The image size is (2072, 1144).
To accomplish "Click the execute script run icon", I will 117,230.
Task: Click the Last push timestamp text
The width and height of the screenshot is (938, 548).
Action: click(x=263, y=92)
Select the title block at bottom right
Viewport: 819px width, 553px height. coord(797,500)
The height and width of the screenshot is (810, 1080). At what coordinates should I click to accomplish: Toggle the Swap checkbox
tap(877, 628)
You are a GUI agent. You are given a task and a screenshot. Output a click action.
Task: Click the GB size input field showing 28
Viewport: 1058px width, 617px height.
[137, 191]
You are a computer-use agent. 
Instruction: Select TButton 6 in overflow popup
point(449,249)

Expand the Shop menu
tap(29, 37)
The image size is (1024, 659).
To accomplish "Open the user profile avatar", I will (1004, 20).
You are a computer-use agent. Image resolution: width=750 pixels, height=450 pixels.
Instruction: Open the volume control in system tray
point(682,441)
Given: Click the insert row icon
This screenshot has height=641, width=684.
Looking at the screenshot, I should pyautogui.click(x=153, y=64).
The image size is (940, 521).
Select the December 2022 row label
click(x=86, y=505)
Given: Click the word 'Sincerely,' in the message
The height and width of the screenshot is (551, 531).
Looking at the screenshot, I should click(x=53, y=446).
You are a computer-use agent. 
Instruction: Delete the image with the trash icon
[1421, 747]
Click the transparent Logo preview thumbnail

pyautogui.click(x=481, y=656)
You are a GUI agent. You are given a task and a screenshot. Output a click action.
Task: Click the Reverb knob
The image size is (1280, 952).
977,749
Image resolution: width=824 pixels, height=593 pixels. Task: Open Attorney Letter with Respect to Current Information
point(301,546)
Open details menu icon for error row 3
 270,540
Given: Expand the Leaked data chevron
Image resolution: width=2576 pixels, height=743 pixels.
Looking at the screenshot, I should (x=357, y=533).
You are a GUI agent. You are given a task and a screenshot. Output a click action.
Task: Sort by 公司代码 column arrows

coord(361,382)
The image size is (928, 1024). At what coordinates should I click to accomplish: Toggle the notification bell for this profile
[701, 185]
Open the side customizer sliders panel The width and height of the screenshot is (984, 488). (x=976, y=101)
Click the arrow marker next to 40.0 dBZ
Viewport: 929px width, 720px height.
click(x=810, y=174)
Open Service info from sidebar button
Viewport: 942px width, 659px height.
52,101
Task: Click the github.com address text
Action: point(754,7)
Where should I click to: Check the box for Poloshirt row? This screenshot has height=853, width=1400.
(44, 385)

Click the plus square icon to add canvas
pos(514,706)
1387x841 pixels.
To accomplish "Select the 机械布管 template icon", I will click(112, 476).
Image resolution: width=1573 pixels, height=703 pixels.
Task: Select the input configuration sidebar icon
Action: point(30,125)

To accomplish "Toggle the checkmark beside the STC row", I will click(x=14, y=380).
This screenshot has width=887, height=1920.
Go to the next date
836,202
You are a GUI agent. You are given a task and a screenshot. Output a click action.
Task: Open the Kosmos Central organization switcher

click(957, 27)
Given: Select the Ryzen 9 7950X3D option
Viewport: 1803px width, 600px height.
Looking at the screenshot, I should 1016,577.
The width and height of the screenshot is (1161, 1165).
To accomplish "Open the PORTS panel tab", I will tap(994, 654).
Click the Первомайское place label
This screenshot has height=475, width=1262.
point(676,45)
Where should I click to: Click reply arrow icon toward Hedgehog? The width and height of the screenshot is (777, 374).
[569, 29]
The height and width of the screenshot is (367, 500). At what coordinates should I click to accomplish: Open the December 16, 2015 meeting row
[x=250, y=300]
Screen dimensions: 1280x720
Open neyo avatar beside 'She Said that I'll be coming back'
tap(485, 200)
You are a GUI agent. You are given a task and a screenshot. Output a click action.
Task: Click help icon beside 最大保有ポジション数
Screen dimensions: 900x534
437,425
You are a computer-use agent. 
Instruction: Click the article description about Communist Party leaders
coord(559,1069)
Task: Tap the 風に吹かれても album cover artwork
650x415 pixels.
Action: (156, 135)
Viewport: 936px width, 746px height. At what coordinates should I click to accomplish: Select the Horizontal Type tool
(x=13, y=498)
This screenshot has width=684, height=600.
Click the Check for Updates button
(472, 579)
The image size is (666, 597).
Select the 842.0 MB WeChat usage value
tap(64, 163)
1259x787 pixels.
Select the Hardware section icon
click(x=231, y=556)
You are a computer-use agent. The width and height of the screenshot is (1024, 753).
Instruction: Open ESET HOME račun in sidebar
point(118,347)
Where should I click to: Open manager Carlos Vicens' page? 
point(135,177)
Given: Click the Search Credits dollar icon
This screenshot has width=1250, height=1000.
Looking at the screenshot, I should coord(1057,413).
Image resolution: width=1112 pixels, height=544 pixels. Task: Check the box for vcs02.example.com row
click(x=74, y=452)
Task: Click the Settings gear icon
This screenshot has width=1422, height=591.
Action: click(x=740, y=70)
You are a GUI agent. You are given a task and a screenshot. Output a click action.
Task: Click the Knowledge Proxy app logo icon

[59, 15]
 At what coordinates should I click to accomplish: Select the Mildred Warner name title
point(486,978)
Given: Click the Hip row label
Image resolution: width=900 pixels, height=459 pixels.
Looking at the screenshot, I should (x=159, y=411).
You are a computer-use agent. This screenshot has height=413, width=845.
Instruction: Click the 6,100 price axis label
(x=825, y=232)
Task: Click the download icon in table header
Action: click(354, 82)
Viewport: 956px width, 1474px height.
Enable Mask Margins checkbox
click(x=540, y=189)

Problem requirements: Word for word, write out all of the data above.

Exercise response:
The image size is (2072, 1144).
To accomplish "Click the execute script run icon", I will 117,230.
Task: Click the Last push timestamp text
The width and height of the screenshot is (938, 548).
Action: click(x=263, y=92)
Select the title block at bottom right
Viewport: 819px width, 553px height. coord(797,500)
The height and width of the screenshot is (810, 1080). At what coordinates should I click to accomplish: Toggle the Swap checkbox
tap(877, 628)
You are a GUI agent. You are given a task and a screenshot. Output a click action.
Task: Click the GB size input field showing 28
Viewport: 1058px width, 617px height.
[137, 191]
You are a computer-use agent. 
Instruction: Select TButton 6 in overflow popup
point(449,249)

Expand the Shop menu
tap(29, 37)
The image size is (1024, 659).
To accomplish "Open the user profile avatar", I will (1004, 20).
You are a computer-use agent. Image resolution: width=750 pixels, height=450 pixels.
Instruction: Open the volume control in system tray
point(682,441)
Given: Click the insert row icon
This screenshot has height=641, width=684.
Looking at the screenshot, I should pyautogui.click(x=153, y=64).
The image size is (940, 521).
Select the December 2022 row label
click(x=86, y=505)
Given: Click the word 'Sincerely,' in the message
The height and width of the screenshot is (551, 531).
Looking at the screenshot, I should click(x=53, y=446).
You are a computer-use agent. 
Instruction: Delete the image with the trash icon
[1421, 747]
Click the transparent Logo preview thumbnail

pyautogui.click(x=481, y=656)
You are a GUI agent. You are given a task and a screenshot. Output a click action.
Task: Click the Reverb knob
The image size is (1280, 952).
977,749
Image resolution: width=824 pixels, height=593 pixels. Task: Open Attorney Letter with Respect to Current Information
point(301,546)
Open details menu icon for error row 3
 270,540
Given: Expand the Leaked data chevron
Image resolution: width=2576 pixels, height=743 pixels.
Looking at the screenshot, I should (x=357, y=533).
You are a GUI agent. You are given a task and a screenshot. Output a click action.
Task: Sort by 公司代码 column arrows

coord(361,382)
The image size is (928, 1024). At what coordinates should I click to accomplish: Toggle the notification bell for this profile
[701, 185]
Open the side customizer sliders panel The width and height of the screenshot is (984, 488). (x=976, y=101)
Click the arrow marker next to 40.0 dBZ
Viewport: 929px width, 720px height.
click(x=810, y=174)
Open Service info from sidebar button
Viewport: 942px width, 659px height.
52,101
Task: Click the github.com address text
Action: point(754,7)
Where should I click to: Check the box for Poloshirt row? This screenshot has height=853, width=1400.
(44, 385)

Click the plus square icon to add canvas
pos(514,706)
1387x841 pixels.
To accomplish "Select the 机械布管 template icon", I will click(112, 476).
Image resolution: width=1573 pixels, height=703 pixels.
Task: Select the input configuration sidebar icon
Action: point(30,125)

To accomplish "Toggle the checkmark beside the STC row", I will click(x=14, y=380).
This screenshot has width=887, height=1920.
Go to the next date
836,202
You are a GUI agent. You are given a task and a screenshot. Output a click action.
Task: Open the Kosmos Central organization switcher

click(957, 27)
Given: Select the Ryzen 9 7950X3D option
Viewport: 1803px width, 600px height.
Looking at the screenshot, I should 1016,577.
The width and height of the screenshot is (1161, 1165).
To accomplish "Open the PORTS panel tab", I will tap(994, 654).
Click the Первомайское place label
This screenshot has height=475, width=1262.
point(676,45)
Where should I click to: Click reply arrow icon toward Hedgehog? The width and height of the screenshot is (777, 374).
[569, 29]
The height and width of the screenshot is (367, 500). At what coordinates should I click to accomplish: Open the December 16, 2015 meeting row
[x=250, y=300]
Screen dimensions: 1280x720
Open neyo avatar beside 'She Said that I'll be coming back'
tap(485, 200)
You are a GUI agent. You are given a task and a screenshot. Output a click action.
Task: Click help icon beside 最大保有ポジション数
Screen dimensions: 900x534
437,425
You are a computer-use agent. 
Instruction: Click the article description about Communist Party leaders
coord(559,1069)
Task: Tap the 風に吹かれても album cover artwork
650x415 pixels.
Action: (156, 135)
Viewport: 936px width, 746px height. At what coordinates should I click to accomplish: Select the Horizontal Type tool
(x=13, y=498)
This screenshot has width=684, height=600.
Click the Check for Updates button
(472, 579)
The image size is (666, 597).
Select the 842.0 MB WeChat usage value
tap(64, 163)
1259x787 pixels.
Select the Hardware section icon
click(x=231, y=556)
You are a computer-use agent. The width and height of the screenshot is (1024, 753).
Instruction: Open ESET HOME račun in sidebar
point(118,347)
Where should I click to: Open manager Carlos Vicens' page? 
point(135,177)
Given: Click the Search Credits dollar icon
This screenshot has width=1250, height=1000.
Looking at the screenshot, I should coord(1057,413).
Image resolution: width=1112 pixels, height=544 pixels. Task: Check the box for vcs02.example.com row
click(x=74, y=452)
Task: Click the Settings gear icon
This screenshot has width=1422, height=591.
Action: click(x=740, y=70)
You are a GUI agent. You are given a task and a screenshot. Output a click action.
Task: Click the Knowledge Proxy app logo icon

[59, 15]
 At what coordinates should I click to accomplish: Select the Mildred Warner name title
point(486,978)
Given: Click the Hip row label
Image resolution: width=900 pixels, height=459 pixels.
Looking at the screenshot, I should (x=159, y=411).
You are a computer-use agent. This screenshot has height=413, width=845.
Instruction: Click the 6,100 price axis label
(x=825, y=232)
Task: Click the download icon in table header
Action: click(354, 82)
Viewport: 956px width, 1474px height.
Enable Mask Margins checkbox
click(x=540, y=189)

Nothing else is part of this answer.